Le concours des étudiants à Chambéry, les fréquents séjours que le plus grand nombre des gens d'affaires et des pères de famille font en cette ville, la publication d'un journal qui n'a jamais refusé d'ouvrir ses colonnes aux informations d'intérêt national, présentent des conditions essentiellement avantageuses pour la diffusion de l'enseignement de Chambéry dans tout le Duché.

Sous ses divers rapports, Chambéry présente une position unique en Savoie, et nous avons quelques droits à provoquer l'érection dans notre ville d'une chaire d'agriculture que nous pourrons appeler savoisienne.

Je vous propose, Messieurs, d'adresser à la direction une demande spéciale et motivée à ce sujet.

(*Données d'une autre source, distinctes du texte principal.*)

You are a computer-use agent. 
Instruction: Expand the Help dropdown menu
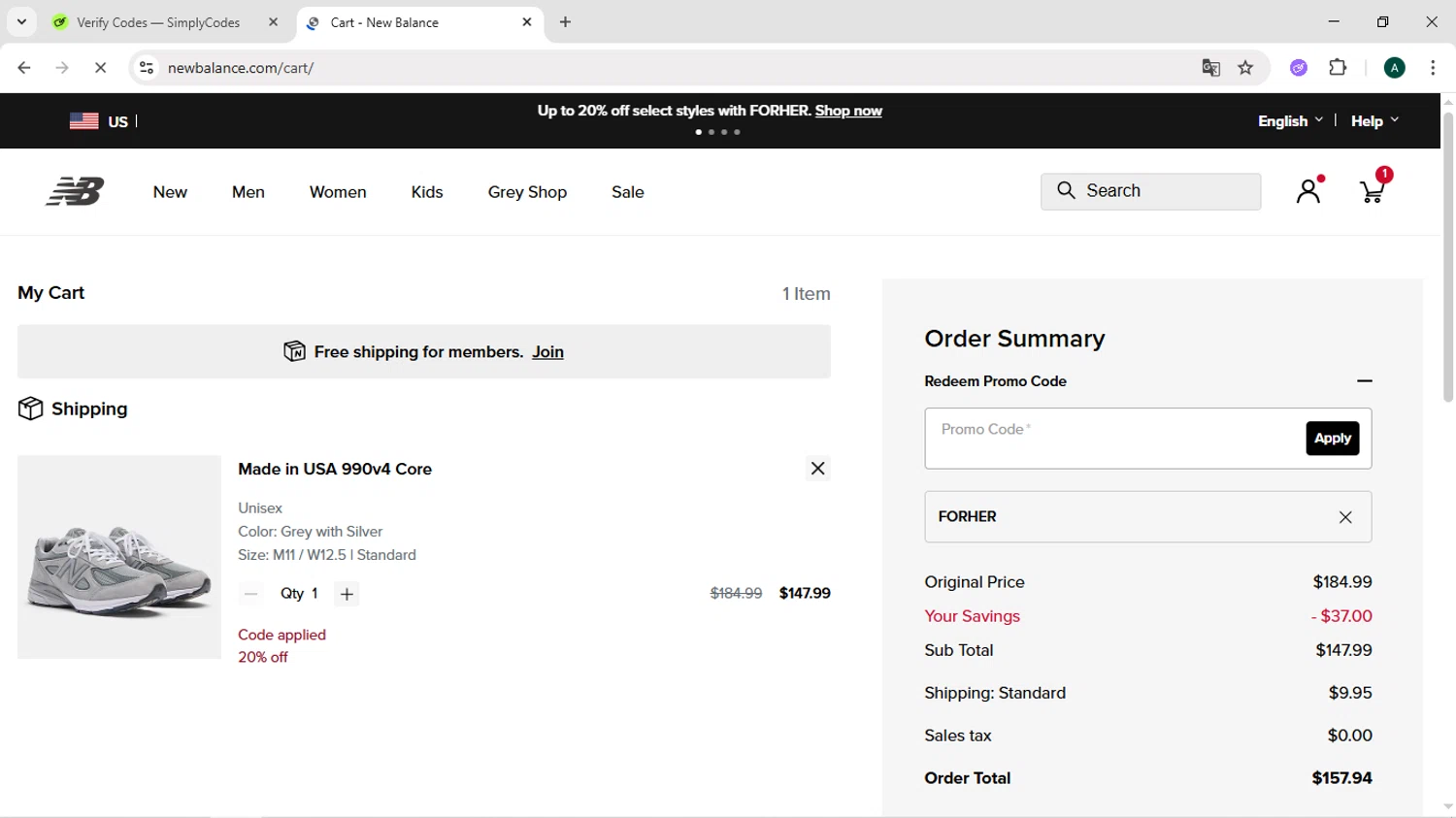coord(1374,121)
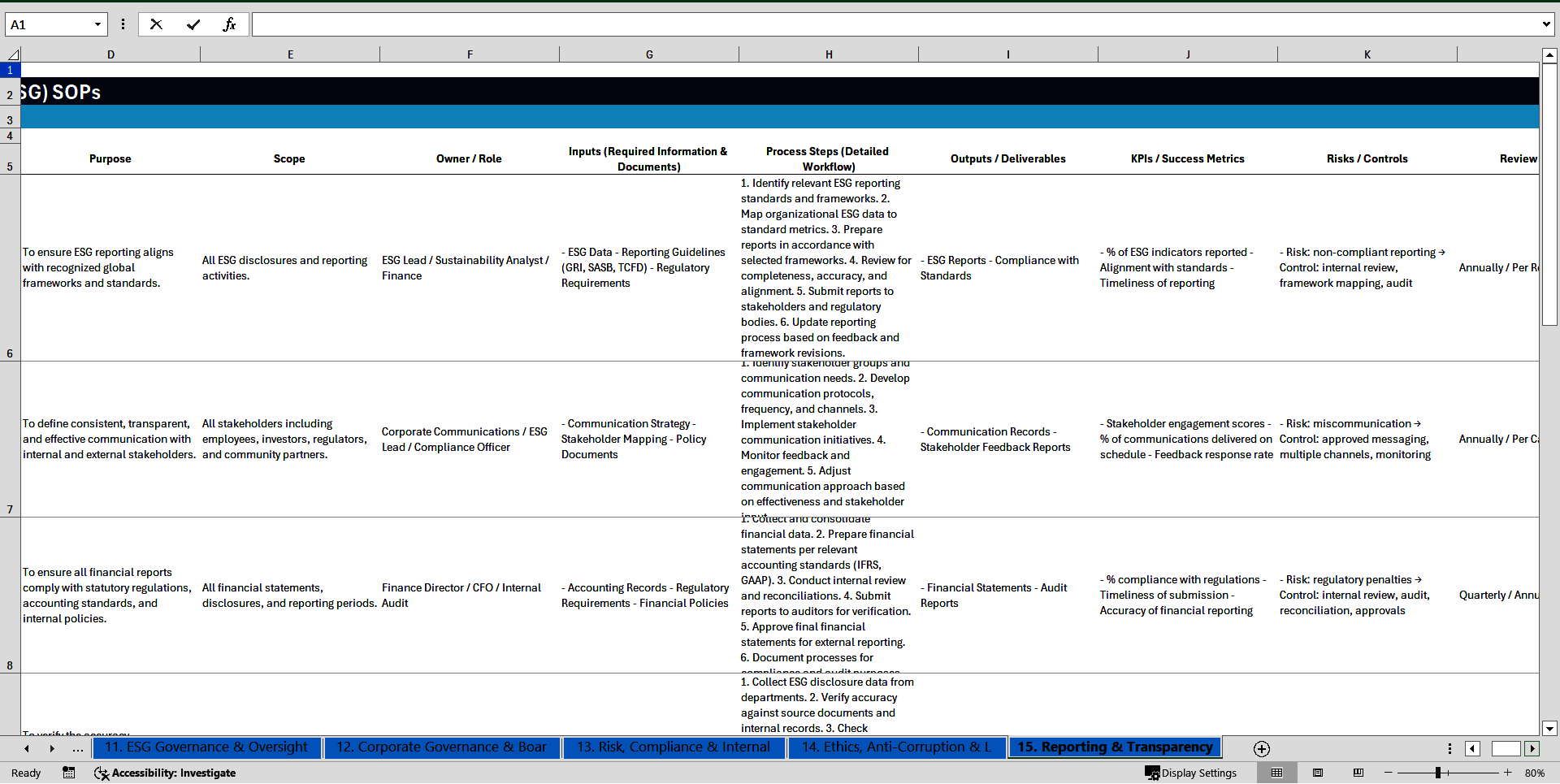This screenshot has height=784, width=1560.
Task: Click the zoom slider handle
Action: point(1437,773)
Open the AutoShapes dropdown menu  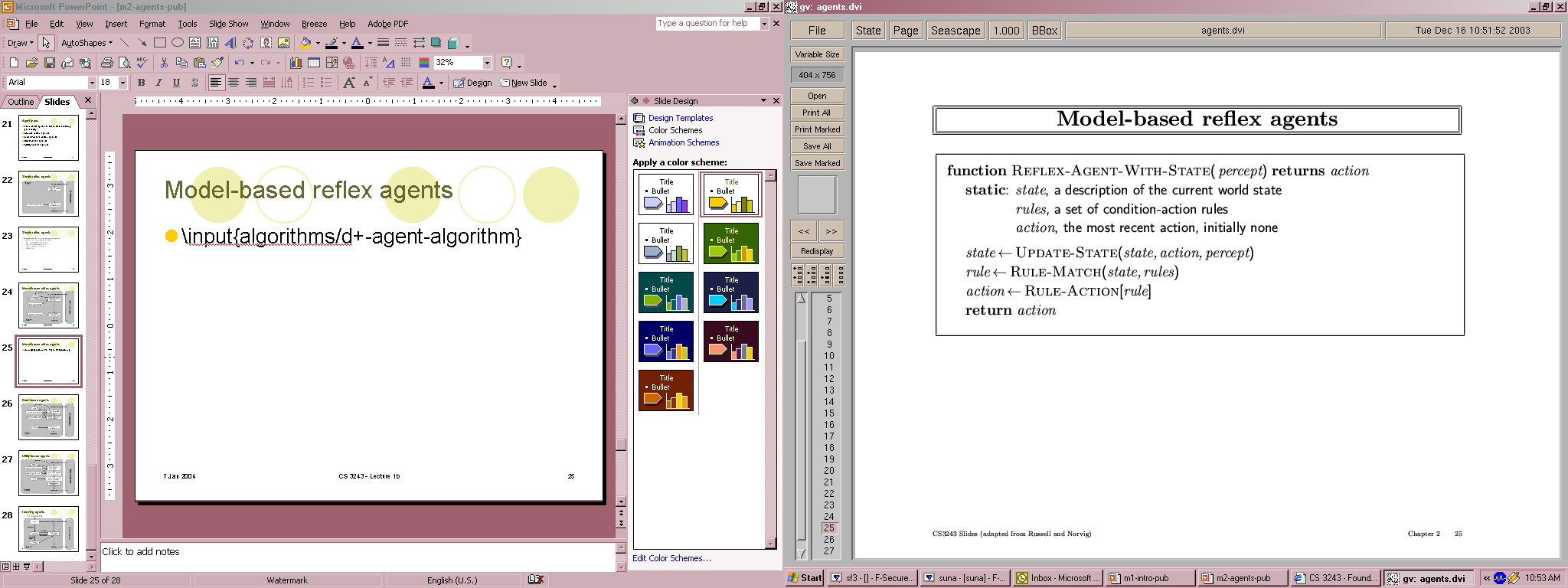click(87, 43)
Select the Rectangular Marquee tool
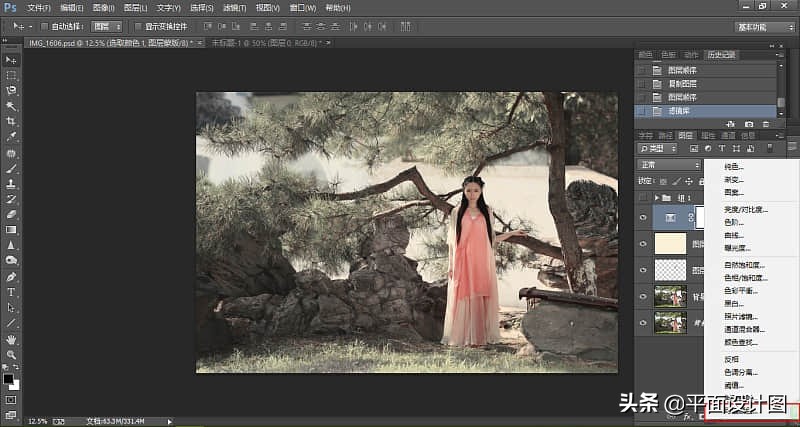This screenshot has width=800, height=427. pyautogui.click(x=12, y=75)
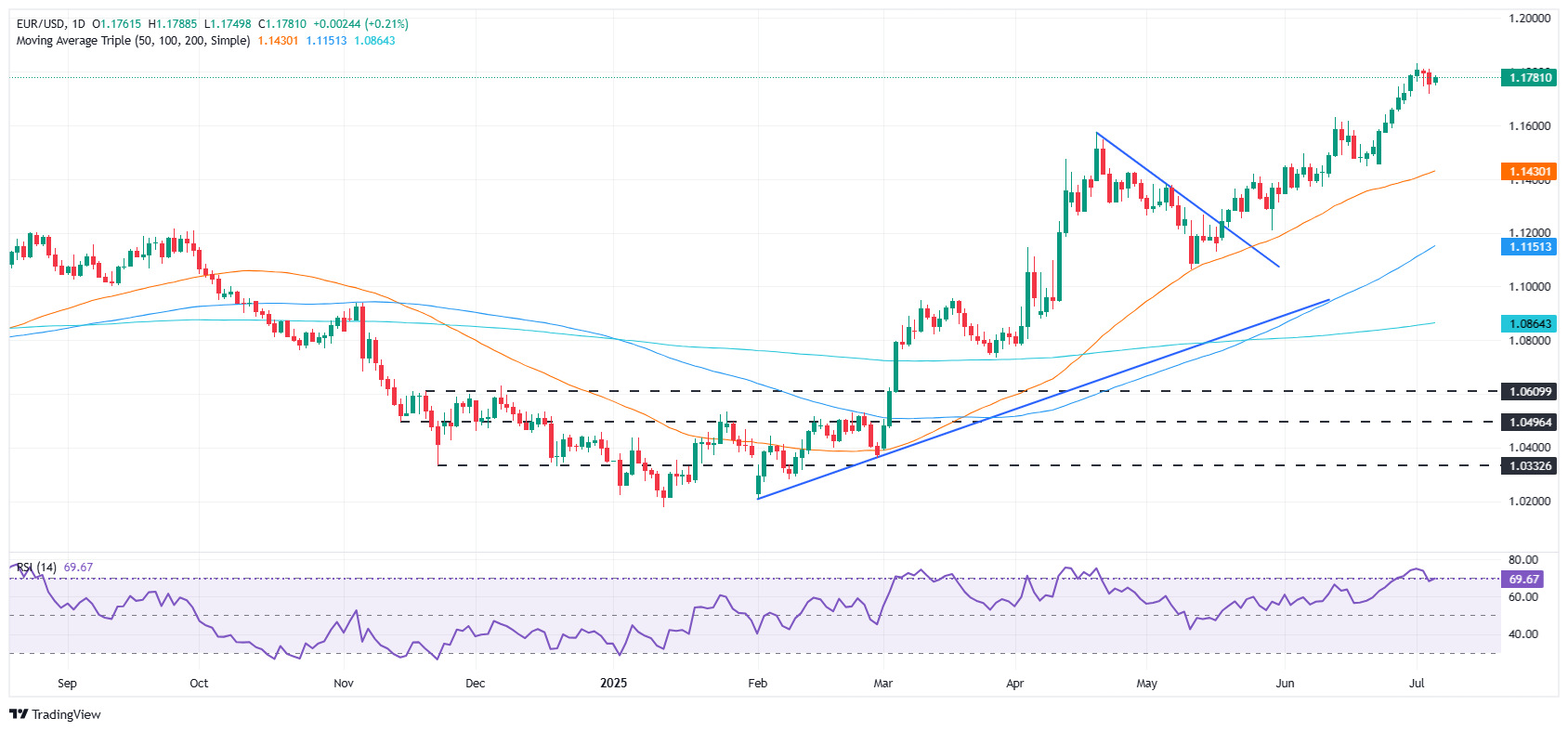Click the purple RSI value tag 69.67
Screen dimensions: 1568x731
tap(1523, 579)
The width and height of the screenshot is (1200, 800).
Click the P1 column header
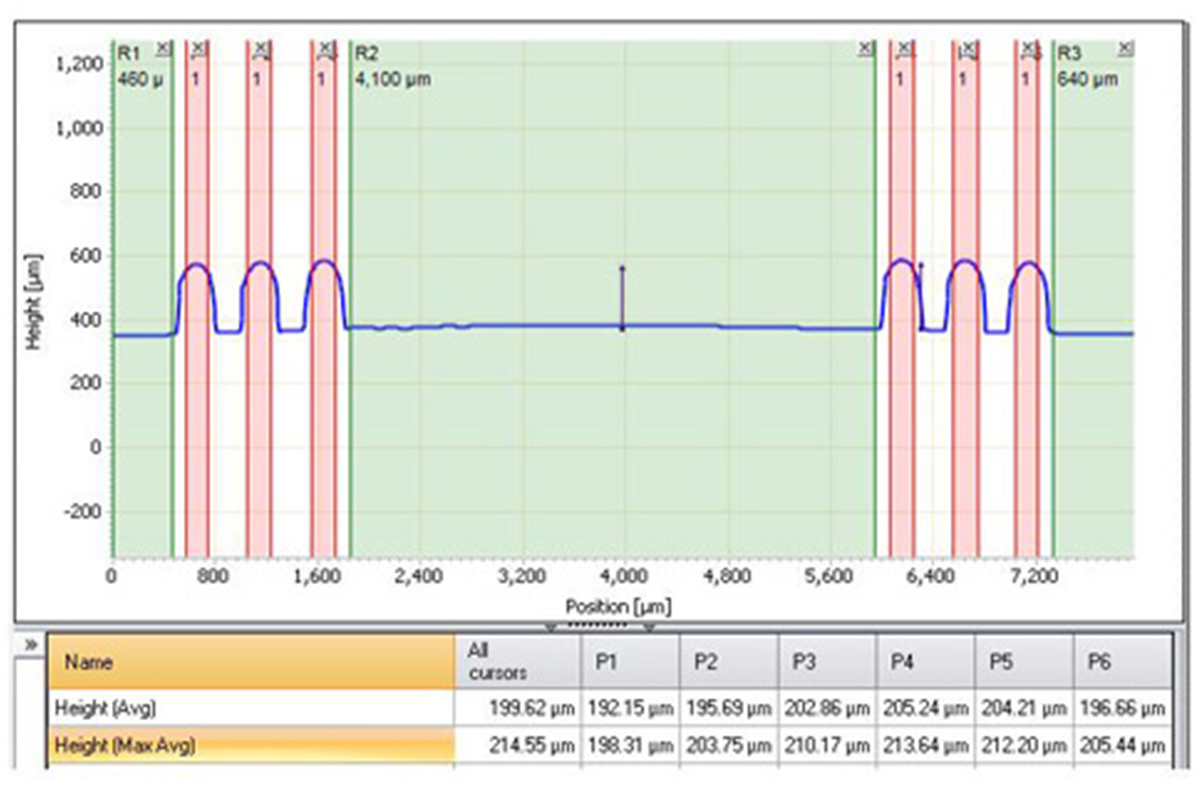(x=628, y=662)
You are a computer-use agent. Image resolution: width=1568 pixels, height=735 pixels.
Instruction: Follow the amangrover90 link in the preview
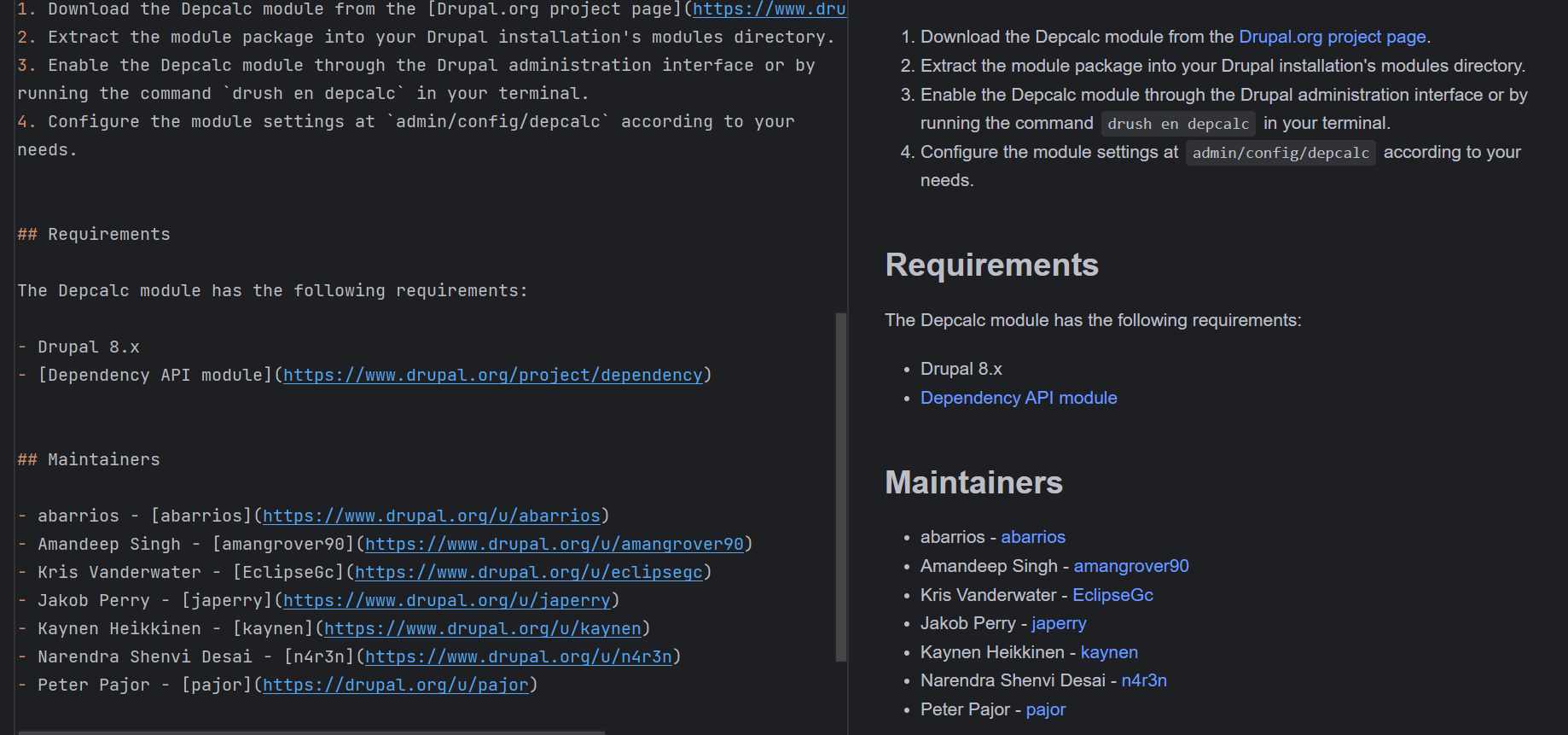pos(1130,566)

La majeure partie du fonds provenant des cotisations se centralise à Turin précisément pour satisfaire aux besoins généraux de l'agriculture : d'ailleurs l'enseignement que nous voudrions voir établi à Chambéry intéresse précisément tout le Duché, et certainement toute notre intendance générale qui en comprend les trois quarts ; nous croyons ainsi pouvoir raisonnablement compter que la direction centrale juste et généreuse, sollicitant au besoin le concours du gouvernement, nous procurera les fonds indispensables pour le traitement du professeur et les quelques dépenses accessoires dont on ne peut se passer.

Ici Messieurs, je ne craindrai pas de vous exposer franchement toute ma manière de penser.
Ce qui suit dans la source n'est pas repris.